# Yamaha Rx-V1800 question



## jdeanmc (Aug 26, 2008)

After months and months of adjusting subs(hsu vtf mk3 ho & mbm12)with behringer bfd 100 and tweaking all speakers (klipsch rf3II's)with ypao.i came across the dynamic range setting,changed it from min to max and can tell a very noticeable improvement in sound quality(is this in my head?)i read in the manual this only applies when bitstreaming audio,am i bitsreaming from a directv sat receiver to the avr through hdmi?
Also i didnt want ypao messing with the lfe as the behringer handles this ,so i set fronts to large,lfe to fronts,ran ypao to "flat"then changed lfe to swfr and fronts back to small.Does this make sense?
Thanks
Dean


----------



## salvasol (Oct 31, 2006)

jdeanmc said:


> ....i came across the dynamic range setting,changed it from min to max and can tell a very noticeable improvement in sound quality(is this in my head?)i read in the manual this only applies when bitstreaming audio,am i bitsreaming from a directv sat receiver to the avr through hdmi?

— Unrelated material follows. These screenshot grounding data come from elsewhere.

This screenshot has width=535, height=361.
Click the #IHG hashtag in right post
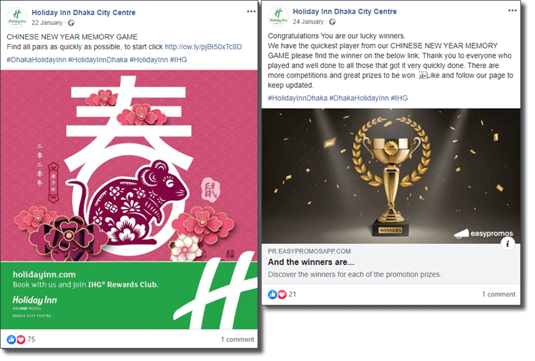point(399,98)
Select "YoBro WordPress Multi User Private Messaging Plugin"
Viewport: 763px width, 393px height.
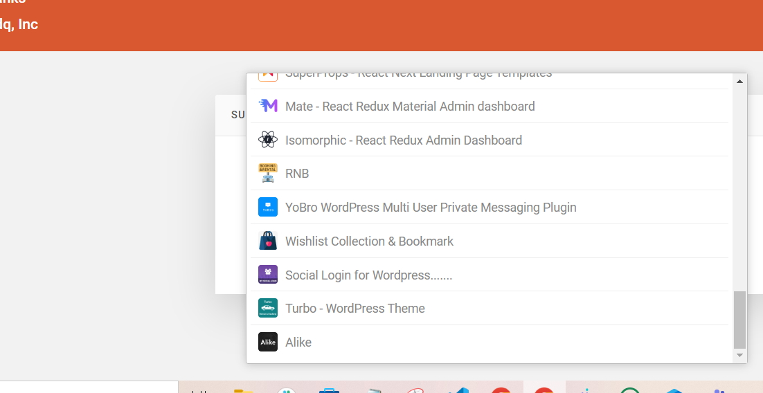pos(431,208)
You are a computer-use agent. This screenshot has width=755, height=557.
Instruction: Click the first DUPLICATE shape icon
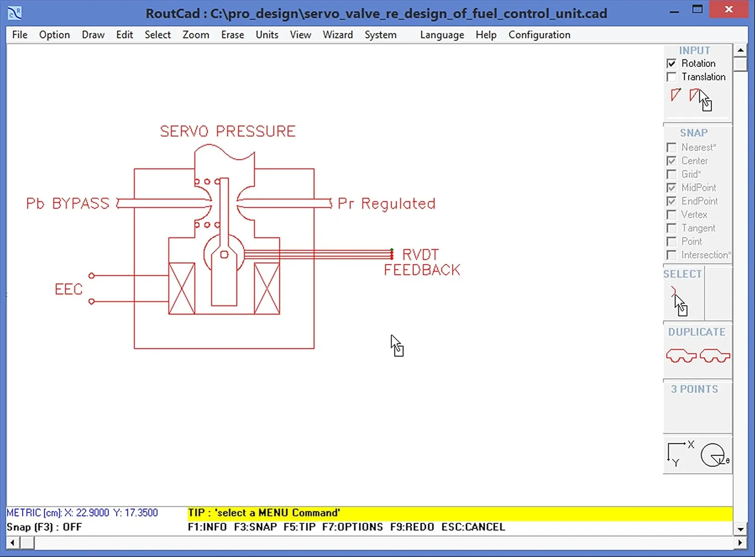coord(681,356)
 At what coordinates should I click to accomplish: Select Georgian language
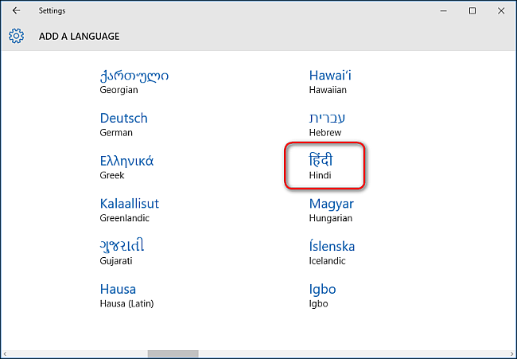coord(134,82)
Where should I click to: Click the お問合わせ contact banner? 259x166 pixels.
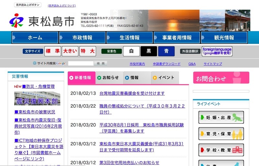[221, 78]

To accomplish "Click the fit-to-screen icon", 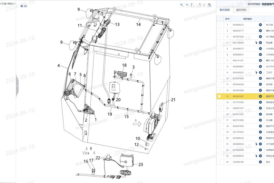I will coord(204,5).
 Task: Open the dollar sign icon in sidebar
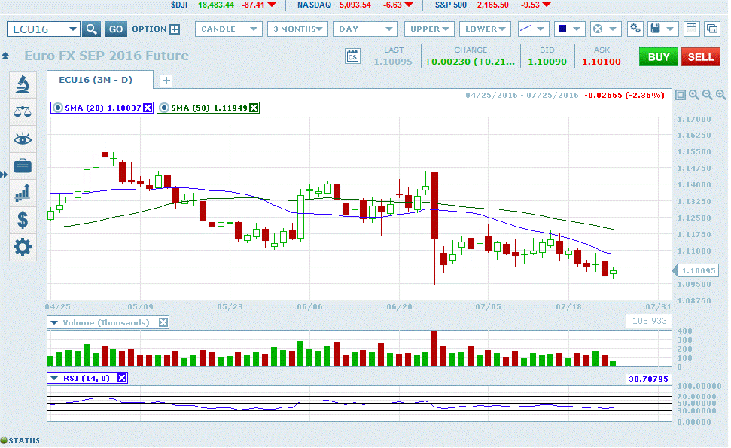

I'm sure you do, look at the SAT setting.

Manual say that it applies to any signal decoded by the AVR 1800, I think this won't have any effect if you use a BluRay player and the 1800 doesn't decode the aduio and instead receives a decoded signal ...but I could be wrong :bigsmile:



> Also i didnt want ypao messing with the lfe as the behringer handles this ,so i set fronts to large,lfe to fronts,ran ypao to "flat"then changed lfe to swfr and fronts back to small.Does this make sense?

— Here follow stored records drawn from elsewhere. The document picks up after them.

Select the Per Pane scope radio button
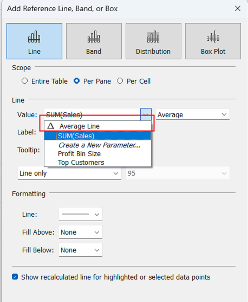 click(77, 81)
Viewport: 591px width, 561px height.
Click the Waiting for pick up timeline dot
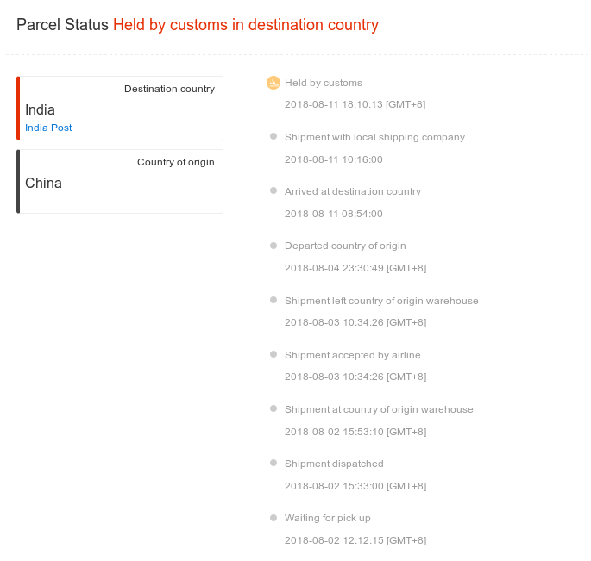coord(273,518)
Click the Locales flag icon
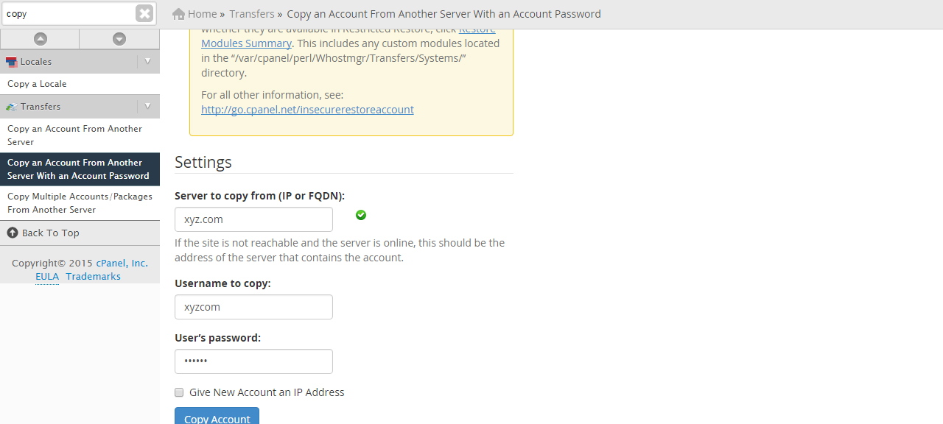The image size is (943, 424). pyautogui.click(x=12, y=62)
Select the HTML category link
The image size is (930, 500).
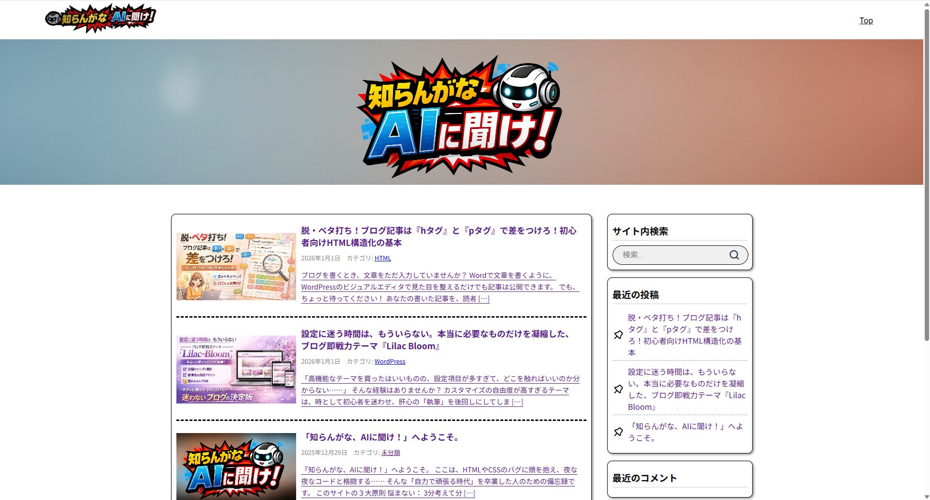tap(382, 258)
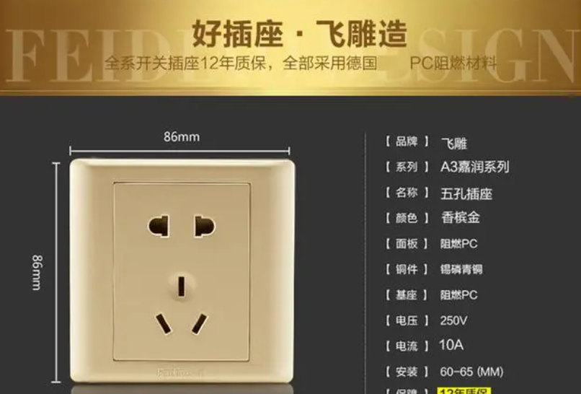Click the product name 五孔插座

(466, 193)
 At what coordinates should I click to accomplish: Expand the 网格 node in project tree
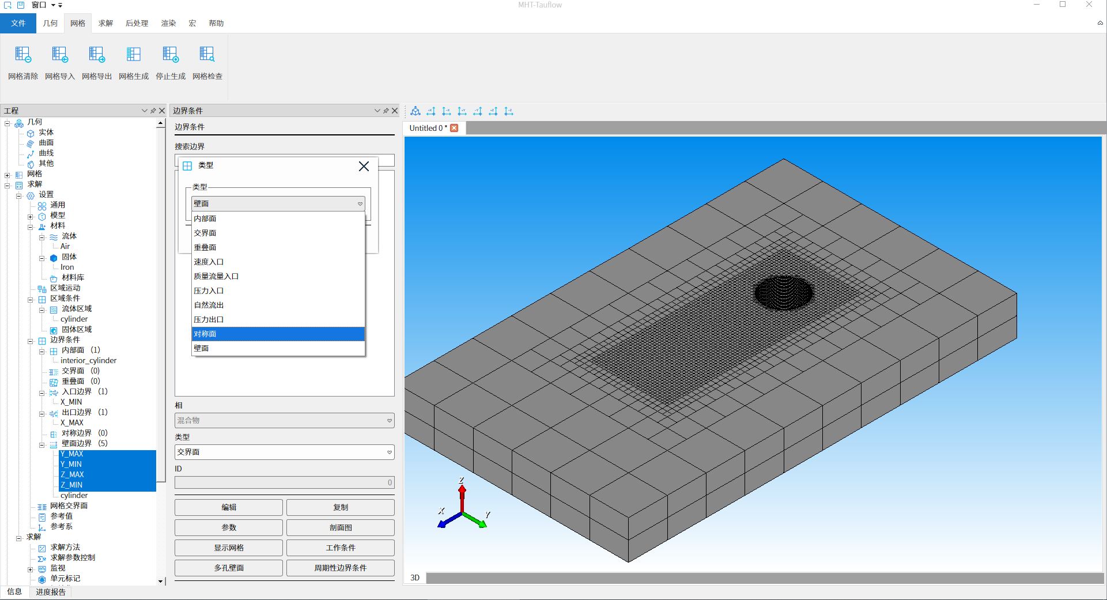[x=7, y=175]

I think it doesn't matter, YPAO will adjust the speaker EQ based on your setup; but if you changed the front speaker back to small, any EQ filter applied below the crossover would not be used ...:huh:

EDIT: I forgot...Did you read about the firmware update for your RXV-1800???


----------



## jdeanmc (Aug 26, 2008)

salvasol said:


> I'm sure you do, look at the SAT setting.
> 
> Manual say that it applies to any signal decoded by the AVR 1800, I think this won't have any effect if you use a BluRay player and the 1800 doesn't decode the aduio and instead receives a decoded signal ...but I could be wrong :bigsmile:
> 
> ...


i updated my receiver back last year.is there a new update?
If the dynamic range is set to max,is this the "purest"signal?


----------



## salvasol (Oct 31, 2006)

jdeanmc said:


> i updated my receiver back last year.is there a new update?
> If the dynamic range is set to max,is this the "purest"signal?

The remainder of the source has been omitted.